• [INPUT DATA]
※ ※ ※

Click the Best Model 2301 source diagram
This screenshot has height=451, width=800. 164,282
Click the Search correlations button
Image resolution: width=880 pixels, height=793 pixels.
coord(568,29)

※ ※ ※

• [YOUR GOAL] The data must be retyped in full, exactly as it reads.

• [EXERCISE ANSWER]
Click the Best Model 2301 source diagram
This screenshot has height=451, width=800. 164,282
Click the Search correlations button
Image resolution: width=880 pixels, height=793 pixels.
coord(568,29)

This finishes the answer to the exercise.